What you are asked to do: The word "will" marks the lines to find; copy every such line from the data below.

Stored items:
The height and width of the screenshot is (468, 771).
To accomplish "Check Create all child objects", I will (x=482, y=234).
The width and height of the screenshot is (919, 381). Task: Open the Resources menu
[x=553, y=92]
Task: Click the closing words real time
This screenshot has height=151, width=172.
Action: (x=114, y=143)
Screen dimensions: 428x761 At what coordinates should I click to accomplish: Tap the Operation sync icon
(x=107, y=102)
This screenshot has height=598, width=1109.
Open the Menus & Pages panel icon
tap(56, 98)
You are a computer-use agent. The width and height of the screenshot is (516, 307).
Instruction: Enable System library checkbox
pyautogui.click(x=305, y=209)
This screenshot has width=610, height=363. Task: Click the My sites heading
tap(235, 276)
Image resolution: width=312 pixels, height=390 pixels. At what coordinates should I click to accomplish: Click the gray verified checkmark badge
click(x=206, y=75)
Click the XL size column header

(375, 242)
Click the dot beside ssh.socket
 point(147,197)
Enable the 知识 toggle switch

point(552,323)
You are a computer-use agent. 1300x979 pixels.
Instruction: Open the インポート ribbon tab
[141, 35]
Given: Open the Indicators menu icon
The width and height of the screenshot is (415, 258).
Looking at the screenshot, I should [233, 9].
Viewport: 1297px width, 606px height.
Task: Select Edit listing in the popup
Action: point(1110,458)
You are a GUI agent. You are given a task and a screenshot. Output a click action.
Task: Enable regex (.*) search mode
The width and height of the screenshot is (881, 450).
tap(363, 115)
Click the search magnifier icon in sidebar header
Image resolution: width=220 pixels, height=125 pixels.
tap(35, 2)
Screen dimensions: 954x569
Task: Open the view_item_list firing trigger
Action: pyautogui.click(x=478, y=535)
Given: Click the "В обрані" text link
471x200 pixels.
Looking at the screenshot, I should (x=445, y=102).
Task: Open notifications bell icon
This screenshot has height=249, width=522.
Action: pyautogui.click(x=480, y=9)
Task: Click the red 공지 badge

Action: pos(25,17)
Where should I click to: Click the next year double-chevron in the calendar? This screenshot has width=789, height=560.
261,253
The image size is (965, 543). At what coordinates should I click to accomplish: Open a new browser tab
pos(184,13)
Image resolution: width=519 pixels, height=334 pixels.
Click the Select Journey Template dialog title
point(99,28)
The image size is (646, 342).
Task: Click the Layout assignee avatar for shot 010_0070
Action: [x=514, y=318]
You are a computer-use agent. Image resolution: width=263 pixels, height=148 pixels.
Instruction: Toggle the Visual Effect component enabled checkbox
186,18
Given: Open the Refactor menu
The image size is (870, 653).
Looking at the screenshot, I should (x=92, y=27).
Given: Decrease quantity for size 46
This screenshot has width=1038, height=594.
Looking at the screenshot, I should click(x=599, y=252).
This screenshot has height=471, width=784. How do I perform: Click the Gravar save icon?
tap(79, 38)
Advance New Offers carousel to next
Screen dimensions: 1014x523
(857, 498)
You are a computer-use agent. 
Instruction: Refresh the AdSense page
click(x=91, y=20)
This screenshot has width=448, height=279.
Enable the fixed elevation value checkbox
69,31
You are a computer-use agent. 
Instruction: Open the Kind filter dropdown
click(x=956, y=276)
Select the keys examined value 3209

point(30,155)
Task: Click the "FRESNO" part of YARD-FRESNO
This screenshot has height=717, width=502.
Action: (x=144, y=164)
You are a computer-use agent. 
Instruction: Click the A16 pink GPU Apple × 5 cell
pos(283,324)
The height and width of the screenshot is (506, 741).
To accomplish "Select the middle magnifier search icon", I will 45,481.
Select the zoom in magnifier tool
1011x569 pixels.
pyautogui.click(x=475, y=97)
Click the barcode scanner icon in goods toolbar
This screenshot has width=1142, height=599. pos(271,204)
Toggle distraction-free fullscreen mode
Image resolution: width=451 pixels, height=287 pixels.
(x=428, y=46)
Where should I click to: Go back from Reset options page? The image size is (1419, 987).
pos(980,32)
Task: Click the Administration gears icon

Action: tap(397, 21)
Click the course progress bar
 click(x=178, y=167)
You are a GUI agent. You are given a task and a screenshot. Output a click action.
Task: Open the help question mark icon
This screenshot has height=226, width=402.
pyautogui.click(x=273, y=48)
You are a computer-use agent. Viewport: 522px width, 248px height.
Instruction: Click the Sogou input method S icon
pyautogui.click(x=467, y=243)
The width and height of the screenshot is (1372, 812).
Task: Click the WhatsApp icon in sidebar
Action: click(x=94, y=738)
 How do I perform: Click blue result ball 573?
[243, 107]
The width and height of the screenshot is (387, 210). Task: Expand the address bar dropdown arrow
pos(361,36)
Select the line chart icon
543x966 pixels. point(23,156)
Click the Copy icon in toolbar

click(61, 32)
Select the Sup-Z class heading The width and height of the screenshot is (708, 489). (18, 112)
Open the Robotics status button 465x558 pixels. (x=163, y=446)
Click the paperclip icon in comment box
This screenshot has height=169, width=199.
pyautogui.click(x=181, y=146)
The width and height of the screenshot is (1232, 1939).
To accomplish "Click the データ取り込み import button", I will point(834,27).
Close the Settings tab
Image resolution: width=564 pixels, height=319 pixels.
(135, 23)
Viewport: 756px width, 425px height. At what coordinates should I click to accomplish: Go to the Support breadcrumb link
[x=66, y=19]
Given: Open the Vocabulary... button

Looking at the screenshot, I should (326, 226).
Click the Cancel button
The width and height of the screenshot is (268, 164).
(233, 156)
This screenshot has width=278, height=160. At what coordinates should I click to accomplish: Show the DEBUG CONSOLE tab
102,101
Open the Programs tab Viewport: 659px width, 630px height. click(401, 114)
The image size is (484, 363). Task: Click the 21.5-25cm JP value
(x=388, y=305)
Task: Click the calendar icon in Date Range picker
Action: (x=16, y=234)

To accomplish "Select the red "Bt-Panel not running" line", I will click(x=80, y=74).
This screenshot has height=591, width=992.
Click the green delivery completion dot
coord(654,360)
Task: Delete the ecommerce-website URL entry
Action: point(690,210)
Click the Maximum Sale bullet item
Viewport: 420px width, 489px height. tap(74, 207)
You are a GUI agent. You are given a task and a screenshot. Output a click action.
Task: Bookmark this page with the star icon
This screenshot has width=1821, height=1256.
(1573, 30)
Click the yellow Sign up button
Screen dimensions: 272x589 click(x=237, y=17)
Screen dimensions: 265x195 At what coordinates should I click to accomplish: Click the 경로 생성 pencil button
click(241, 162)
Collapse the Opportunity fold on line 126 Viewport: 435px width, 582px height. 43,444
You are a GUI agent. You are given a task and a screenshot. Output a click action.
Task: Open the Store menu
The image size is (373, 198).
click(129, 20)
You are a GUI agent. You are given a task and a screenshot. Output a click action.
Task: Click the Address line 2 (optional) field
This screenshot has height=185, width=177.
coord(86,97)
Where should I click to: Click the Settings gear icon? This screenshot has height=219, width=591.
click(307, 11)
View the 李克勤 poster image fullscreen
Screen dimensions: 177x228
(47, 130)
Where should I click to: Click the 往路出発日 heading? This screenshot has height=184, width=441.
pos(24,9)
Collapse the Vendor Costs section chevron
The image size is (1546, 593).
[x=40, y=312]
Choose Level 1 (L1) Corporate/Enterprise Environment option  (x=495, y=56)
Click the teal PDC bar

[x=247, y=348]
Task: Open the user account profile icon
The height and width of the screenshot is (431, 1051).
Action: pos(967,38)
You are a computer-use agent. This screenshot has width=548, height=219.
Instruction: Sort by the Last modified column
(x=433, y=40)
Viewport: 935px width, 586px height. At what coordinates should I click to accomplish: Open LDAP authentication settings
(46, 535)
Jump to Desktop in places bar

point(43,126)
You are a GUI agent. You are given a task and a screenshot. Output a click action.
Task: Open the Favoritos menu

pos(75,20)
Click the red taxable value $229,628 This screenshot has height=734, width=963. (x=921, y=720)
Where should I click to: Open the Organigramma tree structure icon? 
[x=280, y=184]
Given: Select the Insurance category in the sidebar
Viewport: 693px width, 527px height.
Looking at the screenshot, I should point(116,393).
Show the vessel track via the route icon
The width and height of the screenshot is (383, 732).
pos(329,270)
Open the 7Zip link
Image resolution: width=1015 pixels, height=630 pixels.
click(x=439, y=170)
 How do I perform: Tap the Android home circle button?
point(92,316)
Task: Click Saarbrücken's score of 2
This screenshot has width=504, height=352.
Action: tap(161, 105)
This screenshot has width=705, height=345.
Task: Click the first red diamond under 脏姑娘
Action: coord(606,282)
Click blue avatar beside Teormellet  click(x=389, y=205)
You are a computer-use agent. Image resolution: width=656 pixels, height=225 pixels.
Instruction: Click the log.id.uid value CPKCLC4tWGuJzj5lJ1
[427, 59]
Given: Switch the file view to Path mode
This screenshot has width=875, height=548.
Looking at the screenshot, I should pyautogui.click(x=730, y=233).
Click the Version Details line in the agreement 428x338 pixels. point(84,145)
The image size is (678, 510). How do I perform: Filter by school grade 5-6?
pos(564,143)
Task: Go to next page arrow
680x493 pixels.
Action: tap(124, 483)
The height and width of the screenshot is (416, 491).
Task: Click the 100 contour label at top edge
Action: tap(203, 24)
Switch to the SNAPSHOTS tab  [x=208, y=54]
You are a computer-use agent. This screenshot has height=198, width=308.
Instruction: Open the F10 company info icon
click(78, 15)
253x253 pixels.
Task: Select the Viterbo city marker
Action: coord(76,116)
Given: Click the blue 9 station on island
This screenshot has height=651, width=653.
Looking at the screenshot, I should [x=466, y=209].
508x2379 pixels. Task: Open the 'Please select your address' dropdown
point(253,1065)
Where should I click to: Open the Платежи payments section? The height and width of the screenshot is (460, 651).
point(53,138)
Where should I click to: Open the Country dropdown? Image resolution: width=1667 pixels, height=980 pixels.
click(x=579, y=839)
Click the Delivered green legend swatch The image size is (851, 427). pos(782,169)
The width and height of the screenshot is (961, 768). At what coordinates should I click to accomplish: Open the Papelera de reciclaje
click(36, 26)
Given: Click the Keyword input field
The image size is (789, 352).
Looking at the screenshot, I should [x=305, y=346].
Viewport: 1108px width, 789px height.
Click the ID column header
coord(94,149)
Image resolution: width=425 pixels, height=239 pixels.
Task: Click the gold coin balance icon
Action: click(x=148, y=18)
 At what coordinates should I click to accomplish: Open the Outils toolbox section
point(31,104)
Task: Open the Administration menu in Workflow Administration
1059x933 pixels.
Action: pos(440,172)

Response:
To accomplish "Check Create all child objects", I will (x=482, y=234).
To accomplish "Select the middle magnifier search icon", I will 45,481.
To accomplish "Click the データ取り込み import button", I will point(834,27).
To accomplish "Select the red "Bt-Panel not running" line", I will click(x=80, y=74).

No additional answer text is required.